Off-policy vs. On-policy Reinforcement Learning

1. Introduction

In this tutorial, we’ll examine two different approaches to training a reinforcement learning agent: on-policy learning and off-policy learning.

We’ll start by revisiting what they’re supposed to solve and determining each one’s advantages or disadvantages.

2. Reinforcement Learning Basics

In general, we can use reinforcement learning when we have a complex environment. The environment can be a game, a track to navigate, or anything really, as long as we can define it as a series of states $s \in S$ .

Our main goal is to find some optimal action policy $\pi^*$ that leads an agent to choose the best action $a$ out of the set of all possible actions $A$ in every given state $s \in S$ . When we find one such policy, we often say that we “solved” the environment.

Let’s examine an example of a learnable environment in which a worm is trying to navigate toward an apple. In this case, the worm will be an agent, and the tiles that he can travel on will signify the states.

Moreover, each state gives out a reward. In this example, the worm will receive a reward of $-1$ for entering every state except the one containing the apple. If it reaches that state, he gets a reward of positive $5$ :

Thus, this is a minimal example of an RL problem. However, the environment is usually quite complex and almost impossible to fully understand. This is why we use Monte Carlo methods to sample the environment and gain some knowledge about it.

We set out our agent to follow a given policy $\pi$ and interact with the environment until it reaches some terminal state at time $T$ . We term such a traversal as an episode. An episode consists of a sequence of states, actions, and rewards that the agent got on his path. To illustrate, let’s set our agent to act upon some policy and collect an episode:

The goal here is to collect many episodes of traversals through the environment like the one above. These can then be used to iteratively estimate the real state-value function $v_\pi(s)$ and/or action-value function $q_\pi(s, a)$ .

The state-value function assigns a value to each state based on the expected cumulative reward $R$ when starting in $s$ and following $\pi$ . We use it to assess the quality of a given policy.

The state-action value function, on the other hand, expresses the expected cumulative reward $R$ for a given state $s$ and action $a$ and following $\pi$ . Hence, it’s used to improve the policy.
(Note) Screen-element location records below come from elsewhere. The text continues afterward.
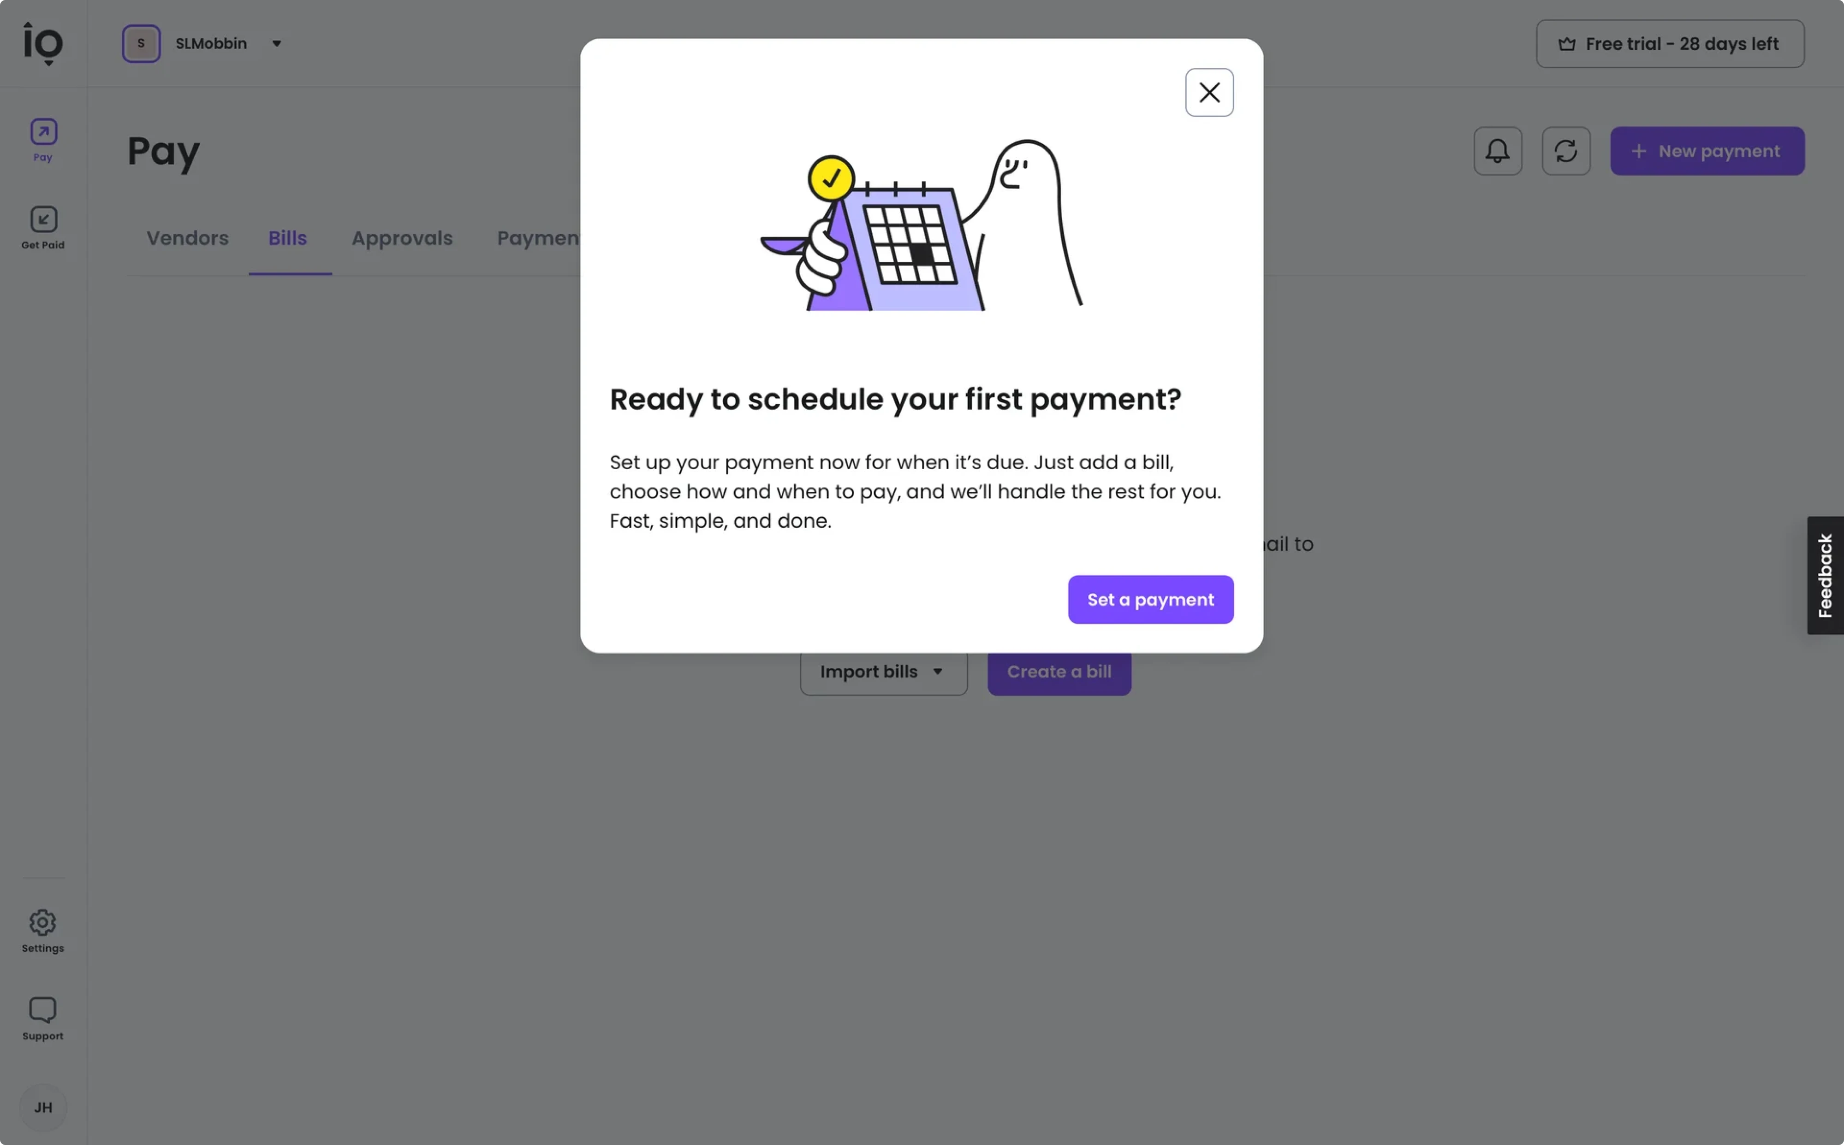The height and width of the screenshot is (1145, 1844).
Task: Switch to the Vendors tab
Action: (x=186, y=238)
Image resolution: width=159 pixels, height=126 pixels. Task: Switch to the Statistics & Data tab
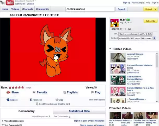(x=79, y=111)
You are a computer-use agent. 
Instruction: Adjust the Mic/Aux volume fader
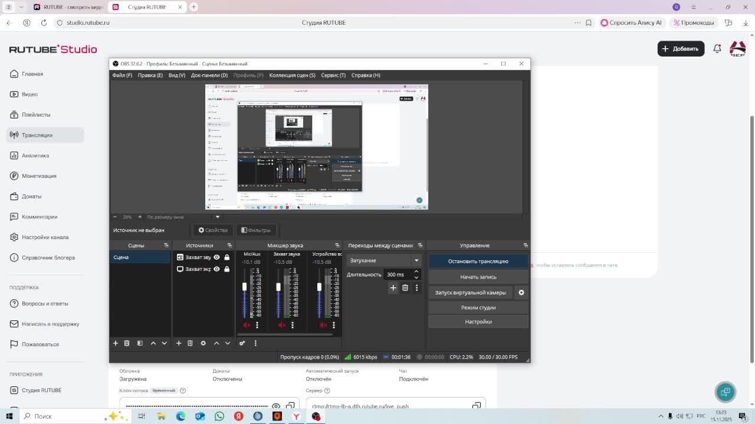[244, 287]
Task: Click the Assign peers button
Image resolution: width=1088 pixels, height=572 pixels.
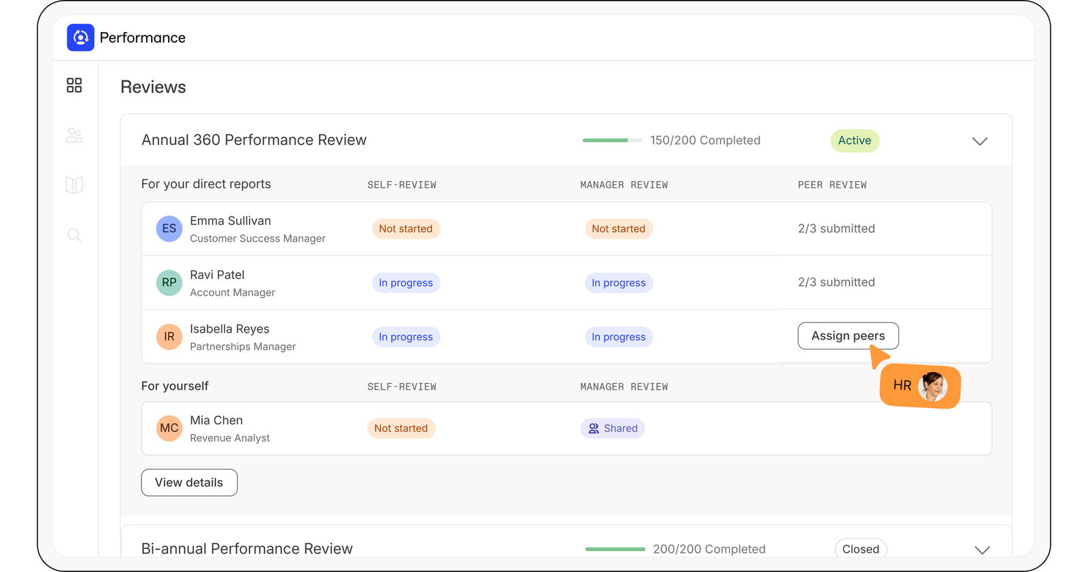Action: (848, 336)
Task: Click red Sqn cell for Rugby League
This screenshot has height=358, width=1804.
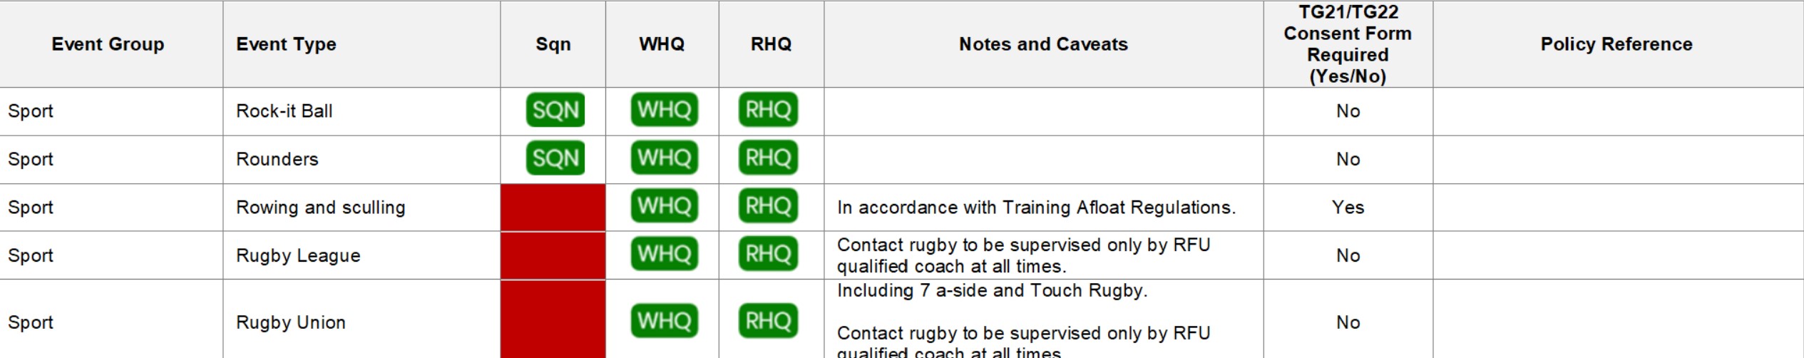Action: [553, 255]

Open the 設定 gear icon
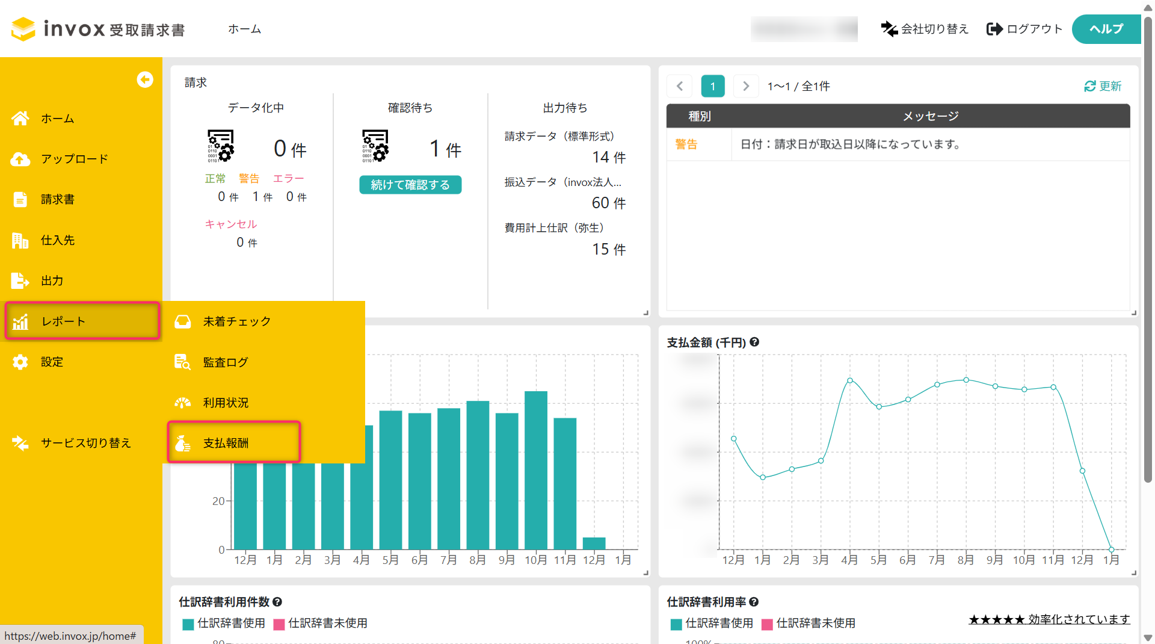(20, 362)
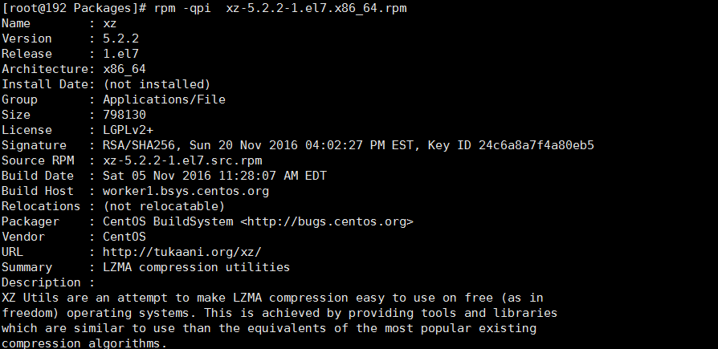Click the rpm -qpi command text
718x349 pixels.
[182, 9]
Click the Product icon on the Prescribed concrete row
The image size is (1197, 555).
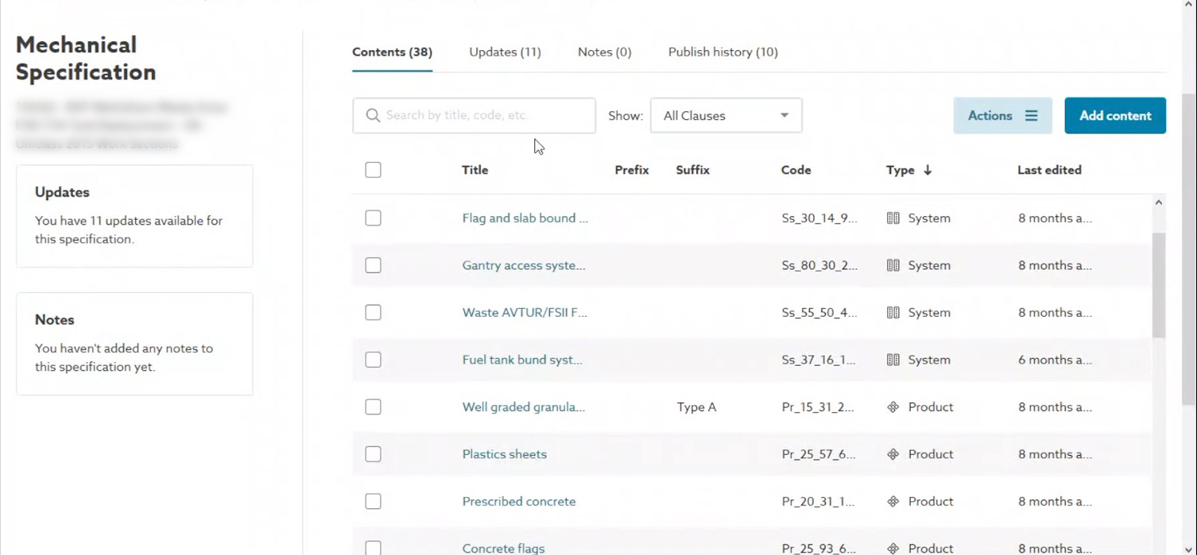(893, 502)
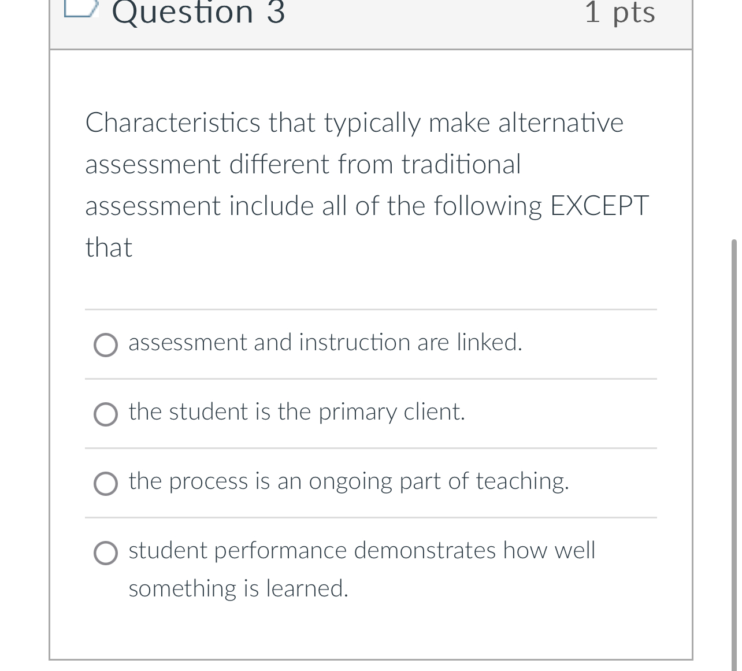Click the answer text 'something is learned'
The width and height of the screenshot is (742, 671).
238,589
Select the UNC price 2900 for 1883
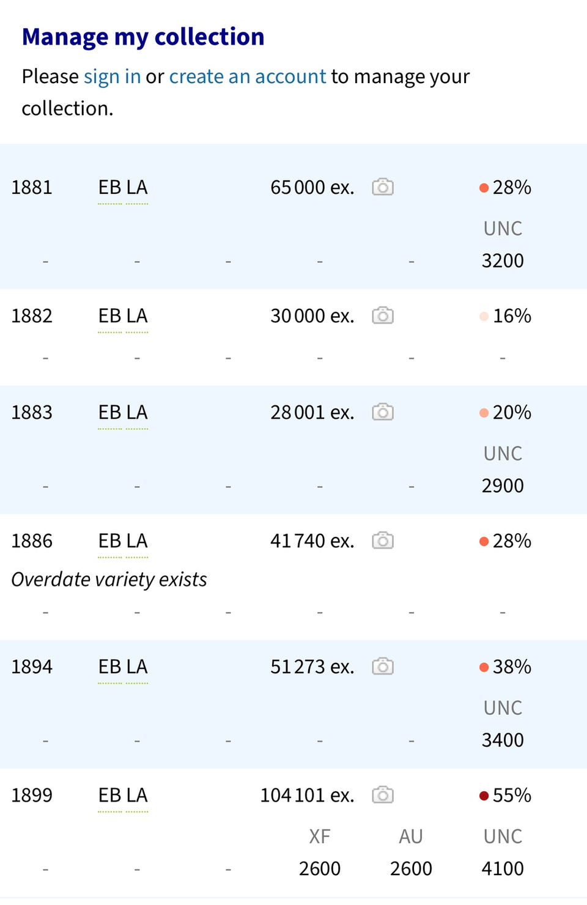The width and height of the screenshot is (587, 905). pyautogui.click(x=503, y=486)
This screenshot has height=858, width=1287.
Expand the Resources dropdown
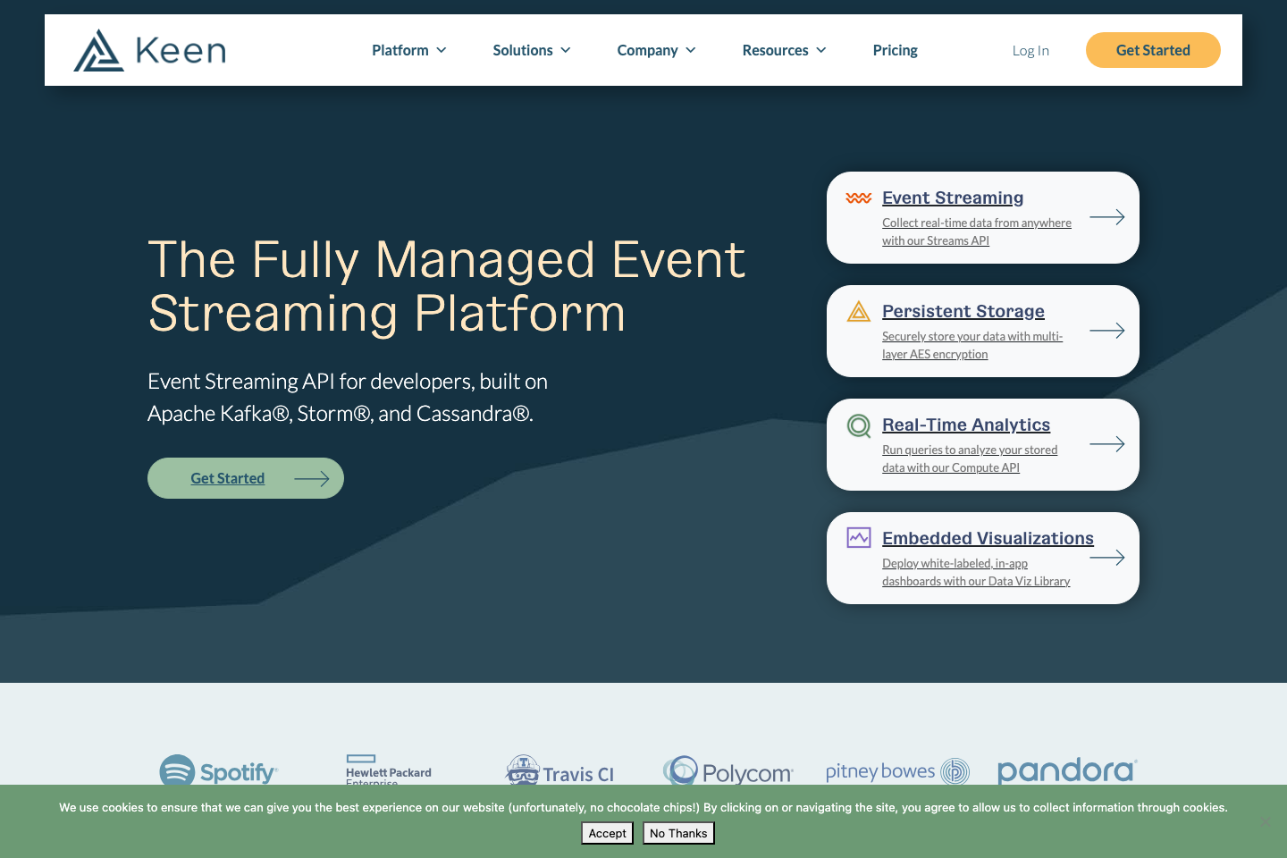pyautogui.click(x=783, y=50)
If we have correct estimates of either of these functions, we can say that we’re done with the task, as we can easily construct the optimal policy using their outputs.

3. Exploration vs. Exploitation

The more episodes we collect, the better our estimation of the functions will be. However, there’s a problem. Consider the case when the policy improvement algorithm always updates the policy greedily.

In such a case, the algorithm only takes actions that lead to immediate reward. Moreover, we sample the actions and states that are not on the greedy path. As a result, better rewards will stay hidden from the learning process.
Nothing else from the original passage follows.